The Big Y chain, with 61 stores in Connecticut and Massachusetts, announced this month that it would kill all of its self-checkout lanes. "In the battle of Service vs. Self Checkouts, service won," the chain said in a short statement. In a conversation with a chain executive, though, the decision sounded a lot more complicated. To be blunt, it didn't seem as if the chain had ever been all that fond of self-checkout, which it first deployed back in 2003.
"We were one of the last chains to get into the self-checkout game. We were really dragging our feet," said Claire D'Amour-Daley, the chain's VP for corporate communications.
Beyond an anti-customer-service perception, D'Amour-Daley cited several concerns, including the struggles of fresh produce identification, coupon issues, theft, payment choices and compliance fears with the Americans With Disabilities Act of 1990.
The theft issues were both intentional concerns (true stealing) and unintentional concerns (customers who, for example, misidentified the type of orange they were purchasing and said it was a cheaper variety than it really was). But, D'Amour-Daley added, "more was intentional," with some thieves knowing the best [busiest] times to get away with thefts.

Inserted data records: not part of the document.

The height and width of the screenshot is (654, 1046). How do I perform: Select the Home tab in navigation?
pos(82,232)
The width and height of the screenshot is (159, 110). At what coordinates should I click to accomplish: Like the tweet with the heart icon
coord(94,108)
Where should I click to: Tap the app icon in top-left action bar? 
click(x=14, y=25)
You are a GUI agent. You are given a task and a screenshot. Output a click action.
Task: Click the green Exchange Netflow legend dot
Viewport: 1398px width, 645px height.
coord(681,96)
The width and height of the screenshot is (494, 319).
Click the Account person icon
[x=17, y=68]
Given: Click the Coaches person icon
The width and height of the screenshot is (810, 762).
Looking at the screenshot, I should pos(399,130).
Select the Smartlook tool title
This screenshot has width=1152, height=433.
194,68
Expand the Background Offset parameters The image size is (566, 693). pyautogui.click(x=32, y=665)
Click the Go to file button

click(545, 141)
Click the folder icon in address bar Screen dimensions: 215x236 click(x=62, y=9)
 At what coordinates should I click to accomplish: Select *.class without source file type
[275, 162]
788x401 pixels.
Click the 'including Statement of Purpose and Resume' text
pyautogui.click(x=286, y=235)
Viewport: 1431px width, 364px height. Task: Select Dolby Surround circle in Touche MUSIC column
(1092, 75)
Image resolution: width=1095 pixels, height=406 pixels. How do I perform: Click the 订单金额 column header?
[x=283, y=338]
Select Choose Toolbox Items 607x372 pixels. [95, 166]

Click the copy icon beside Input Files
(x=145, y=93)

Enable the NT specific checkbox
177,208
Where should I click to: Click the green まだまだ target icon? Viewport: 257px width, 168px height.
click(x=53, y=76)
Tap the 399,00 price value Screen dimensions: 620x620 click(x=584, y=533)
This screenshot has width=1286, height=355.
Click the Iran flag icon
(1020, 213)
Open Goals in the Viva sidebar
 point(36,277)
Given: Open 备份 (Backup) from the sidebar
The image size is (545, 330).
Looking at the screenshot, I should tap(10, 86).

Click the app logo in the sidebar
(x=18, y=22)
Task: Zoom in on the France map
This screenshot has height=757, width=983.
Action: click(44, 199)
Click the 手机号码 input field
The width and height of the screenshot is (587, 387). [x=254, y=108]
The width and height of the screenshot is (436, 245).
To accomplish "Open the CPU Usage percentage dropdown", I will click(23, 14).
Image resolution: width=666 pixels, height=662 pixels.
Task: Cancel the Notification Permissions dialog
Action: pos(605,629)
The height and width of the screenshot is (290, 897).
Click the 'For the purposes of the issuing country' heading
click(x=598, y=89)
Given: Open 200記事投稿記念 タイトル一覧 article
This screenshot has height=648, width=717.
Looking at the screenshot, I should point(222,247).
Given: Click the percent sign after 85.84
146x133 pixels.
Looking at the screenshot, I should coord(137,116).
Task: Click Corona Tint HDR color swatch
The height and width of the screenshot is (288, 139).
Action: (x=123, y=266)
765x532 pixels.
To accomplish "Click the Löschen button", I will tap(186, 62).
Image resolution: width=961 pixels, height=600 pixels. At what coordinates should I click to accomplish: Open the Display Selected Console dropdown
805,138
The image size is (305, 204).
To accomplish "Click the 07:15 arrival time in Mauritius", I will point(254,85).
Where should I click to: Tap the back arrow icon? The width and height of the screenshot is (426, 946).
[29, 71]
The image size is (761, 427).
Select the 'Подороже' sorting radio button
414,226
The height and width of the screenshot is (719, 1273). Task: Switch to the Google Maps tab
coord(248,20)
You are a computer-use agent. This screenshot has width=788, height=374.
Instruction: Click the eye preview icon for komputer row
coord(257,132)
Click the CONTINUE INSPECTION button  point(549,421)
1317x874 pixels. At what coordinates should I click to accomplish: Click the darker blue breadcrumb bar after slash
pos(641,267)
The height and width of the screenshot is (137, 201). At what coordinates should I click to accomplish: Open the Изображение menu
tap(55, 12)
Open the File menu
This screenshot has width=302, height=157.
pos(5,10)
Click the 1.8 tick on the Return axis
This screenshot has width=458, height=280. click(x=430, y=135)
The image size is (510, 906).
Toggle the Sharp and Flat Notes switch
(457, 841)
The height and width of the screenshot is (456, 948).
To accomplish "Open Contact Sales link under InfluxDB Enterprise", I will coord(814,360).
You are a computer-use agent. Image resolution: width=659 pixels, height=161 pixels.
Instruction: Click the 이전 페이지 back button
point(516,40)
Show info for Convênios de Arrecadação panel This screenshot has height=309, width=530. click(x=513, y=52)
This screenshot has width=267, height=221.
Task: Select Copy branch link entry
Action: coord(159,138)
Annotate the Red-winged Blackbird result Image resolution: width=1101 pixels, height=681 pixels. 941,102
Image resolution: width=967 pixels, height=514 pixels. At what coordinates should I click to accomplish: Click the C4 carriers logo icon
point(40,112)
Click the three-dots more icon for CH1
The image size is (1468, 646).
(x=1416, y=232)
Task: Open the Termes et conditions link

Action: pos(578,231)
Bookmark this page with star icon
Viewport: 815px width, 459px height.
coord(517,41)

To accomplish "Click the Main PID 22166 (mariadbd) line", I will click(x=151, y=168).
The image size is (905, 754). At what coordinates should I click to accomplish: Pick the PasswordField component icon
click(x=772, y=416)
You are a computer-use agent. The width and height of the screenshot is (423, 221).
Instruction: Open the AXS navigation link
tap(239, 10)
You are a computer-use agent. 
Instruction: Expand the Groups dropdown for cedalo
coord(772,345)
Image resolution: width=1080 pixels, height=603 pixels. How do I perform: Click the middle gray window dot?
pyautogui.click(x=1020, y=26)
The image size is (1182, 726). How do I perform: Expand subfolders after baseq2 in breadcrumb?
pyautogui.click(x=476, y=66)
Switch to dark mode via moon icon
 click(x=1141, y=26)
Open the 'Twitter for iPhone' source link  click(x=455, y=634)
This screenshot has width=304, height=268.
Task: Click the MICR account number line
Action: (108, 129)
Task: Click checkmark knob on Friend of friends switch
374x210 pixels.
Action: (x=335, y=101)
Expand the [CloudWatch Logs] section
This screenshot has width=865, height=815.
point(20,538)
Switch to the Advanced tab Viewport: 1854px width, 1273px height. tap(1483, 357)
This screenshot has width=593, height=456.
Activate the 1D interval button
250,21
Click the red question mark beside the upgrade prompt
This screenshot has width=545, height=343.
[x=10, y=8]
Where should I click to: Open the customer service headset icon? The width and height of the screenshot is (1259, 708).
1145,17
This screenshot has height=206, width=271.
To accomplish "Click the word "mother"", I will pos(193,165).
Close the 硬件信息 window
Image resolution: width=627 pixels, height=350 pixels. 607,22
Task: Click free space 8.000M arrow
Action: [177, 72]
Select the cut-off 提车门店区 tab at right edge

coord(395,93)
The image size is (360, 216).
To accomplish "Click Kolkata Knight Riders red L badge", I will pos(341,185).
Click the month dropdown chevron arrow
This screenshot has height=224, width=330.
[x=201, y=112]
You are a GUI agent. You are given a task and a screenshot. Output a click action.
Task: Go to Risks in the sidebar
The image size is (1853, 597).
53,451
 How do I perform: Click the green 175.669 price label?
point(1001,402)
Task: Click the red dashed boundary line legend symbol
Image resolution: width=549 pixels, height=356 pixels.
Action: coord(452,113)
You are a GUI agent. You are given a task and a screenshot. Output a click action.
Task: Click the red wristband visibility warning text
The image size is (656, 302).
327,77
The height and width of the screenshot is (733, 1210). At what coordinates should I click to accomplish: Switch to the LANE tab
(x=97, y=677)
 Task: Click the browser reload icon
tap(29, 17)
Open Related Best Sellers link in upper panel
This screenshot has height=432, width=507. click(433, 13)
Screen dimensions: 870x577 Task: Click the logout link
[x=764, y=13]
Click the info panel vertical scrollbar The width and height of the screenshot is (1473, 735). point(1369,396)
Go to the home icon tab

This month also saw one of the world's largest retailers, Tesco, get involved in the self-checkout drama, pledging to add self-checkout to its stores in parts of Central and Eastern Europe, including the Czech Republic, Slovakia, Poland and Hungary. Tesco's started with self-checkout in 2002—a year earlier than Big Y—with its U.K. stores.
The difference in customer service perceptions is explained mostly by looking at the different geographies and specialties of the retailers involved, along with the nature of their customer demographics.Sometimes, it also speaks to the perceived pleasantness of store associates. After all, whether a self-checkout is seen as nicer than a staffed lane really depends on how the cashier is. Some cashiers, candidly, offer a nicer experience than self-checkout interactions while others don't. Trader Joe's, for example, pushes associates to be so customer-oriented that self-checkout would make little sense. But other chains could be a very different situation.
Another factor is the perceived speed of checkout. Almost all self-checkout systems have been designed with the goal of handling no more than 10 items. But almost no stores ever advertise that fact, fearing it would discourage shoppers with overflowing carts from using self-checkout. In fact, stores really should discourage such shoppers from using self-checkout, because it will quite likely deliver a subpar experience for that shopper and everyone in the line behind him/her.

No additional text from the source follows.